## [Problem to solve]
Answer with the exact lines of the following material from the one containing "You are a GUI" through the one containing "Viewport: 1024px width, 768px height.", both end lines included.

## [Dataset content]
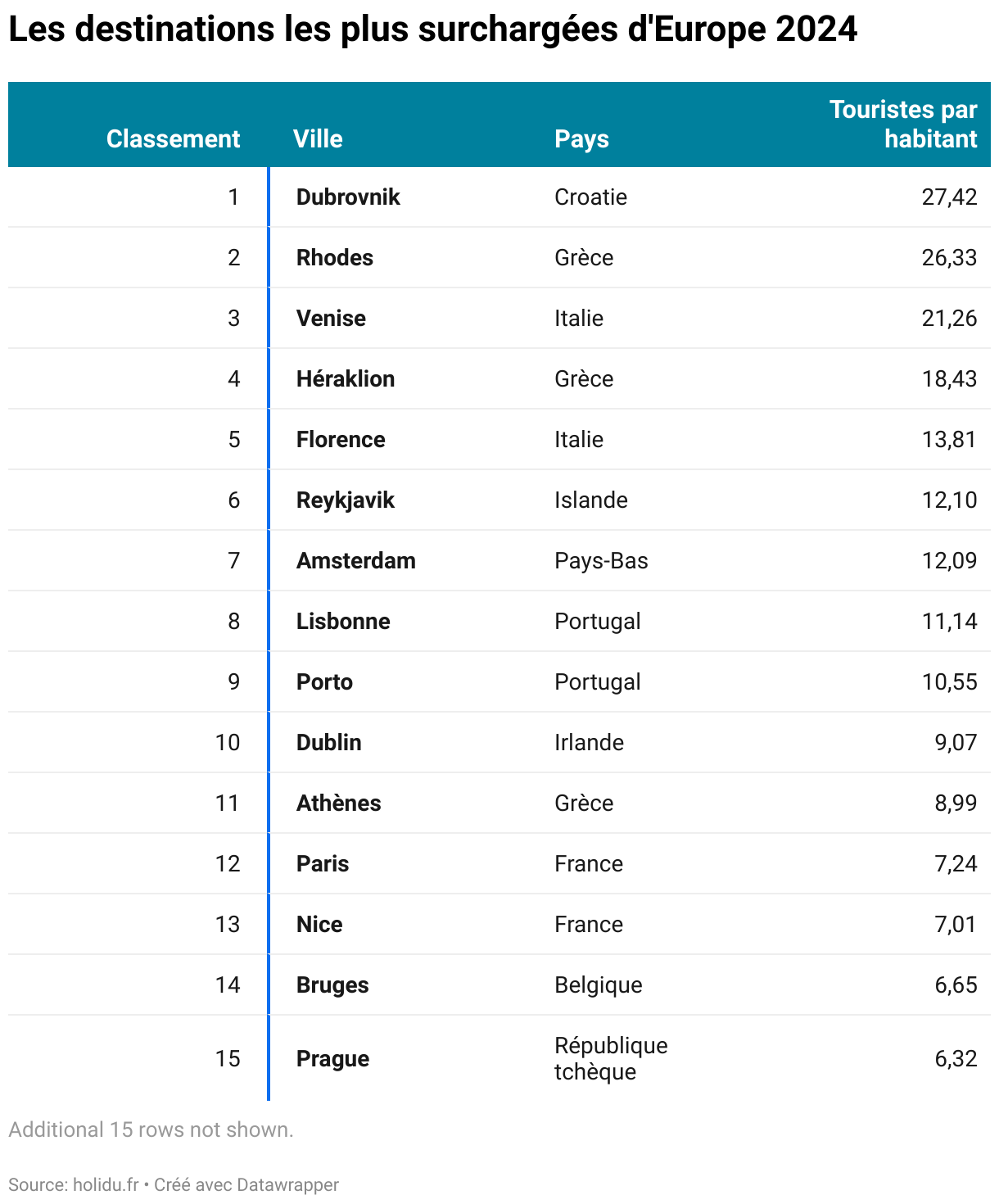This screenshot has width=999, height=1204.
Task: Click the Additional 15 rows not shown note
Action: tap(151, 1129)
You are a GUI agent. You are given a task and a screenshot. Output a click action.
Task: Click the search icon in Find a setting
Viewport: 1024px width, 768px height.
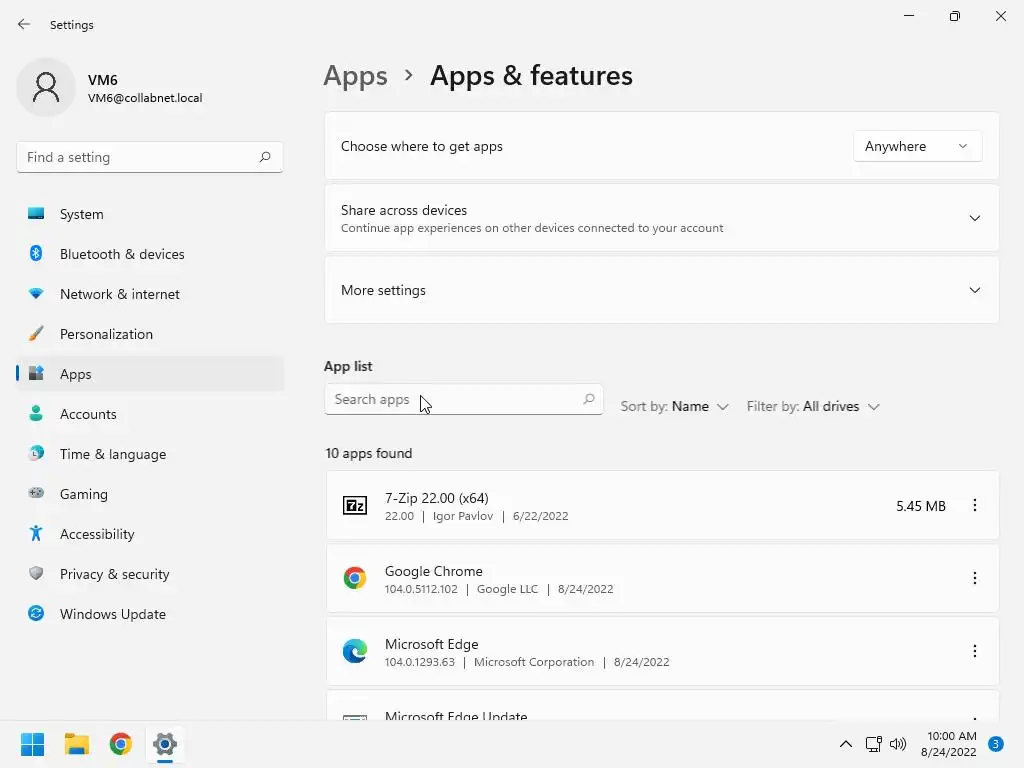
==
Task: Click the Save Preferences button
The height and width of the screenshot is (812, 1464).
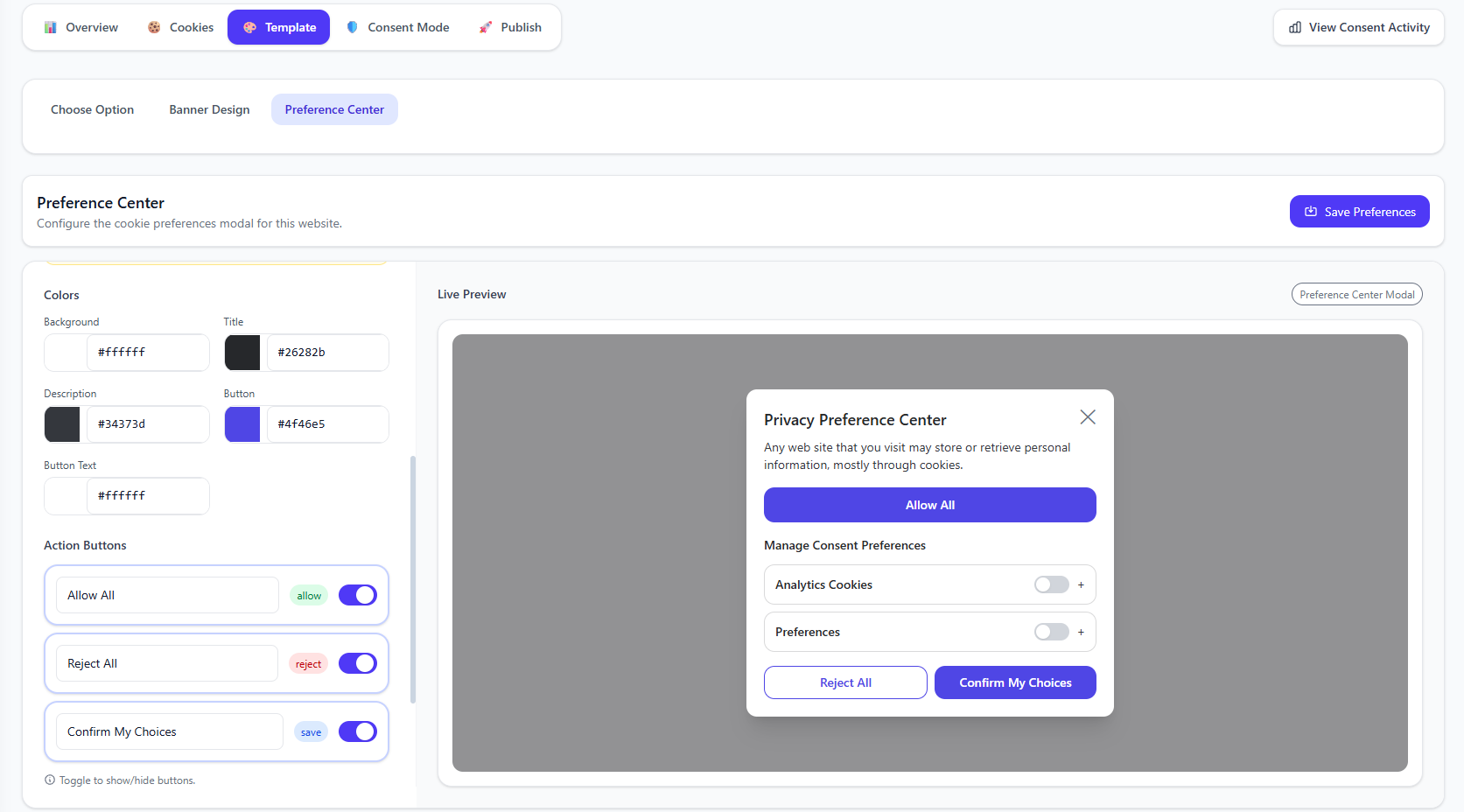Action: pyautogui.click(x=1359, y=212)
* * *
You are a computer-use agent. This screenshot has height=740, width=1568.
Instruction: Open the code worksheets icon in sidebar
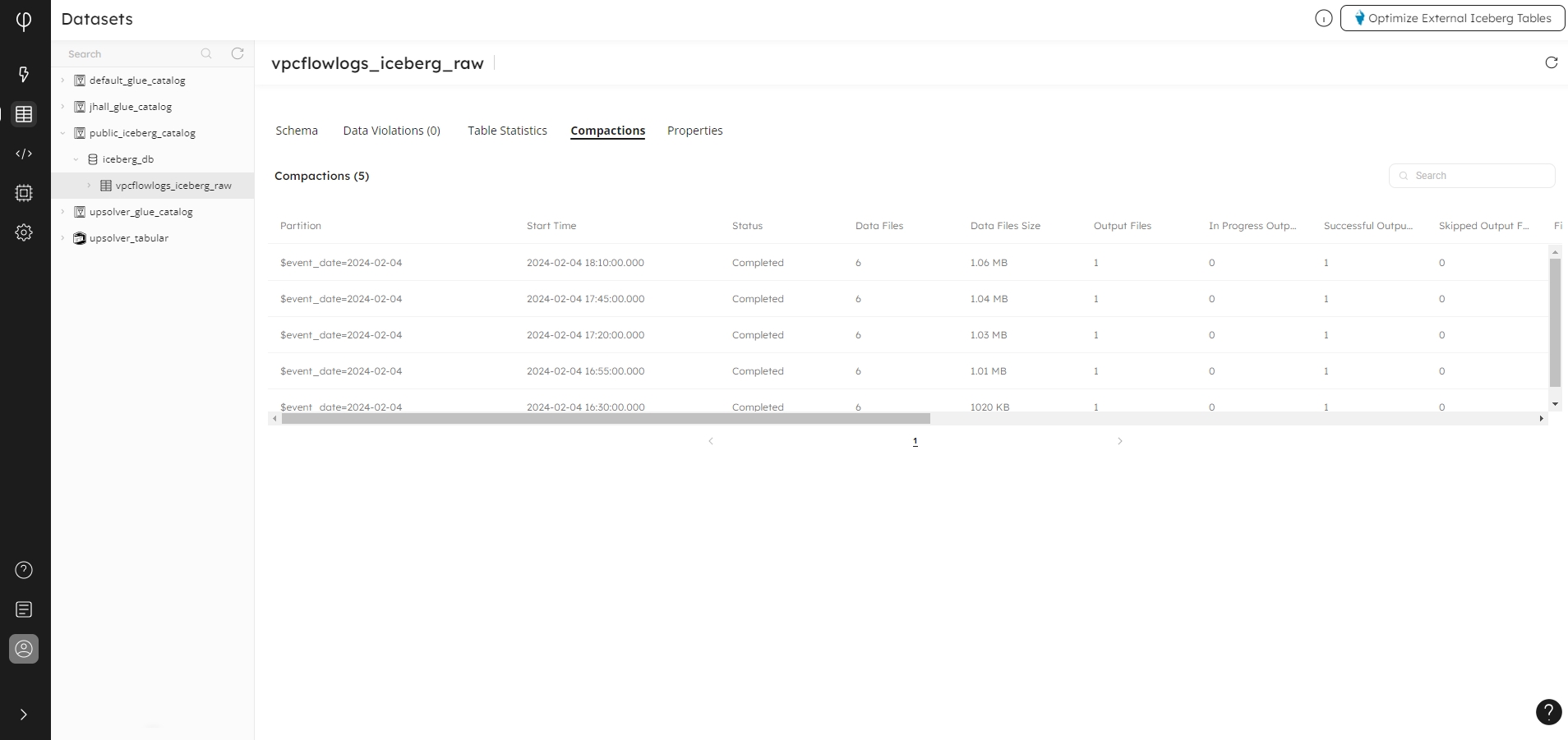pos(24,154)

## [Response area]
You are a GUI agent. You are given a task and a screenshot. Output a click action.
Task: Click the search icon in Find a setting
Viewport: 1024px width, 768px height.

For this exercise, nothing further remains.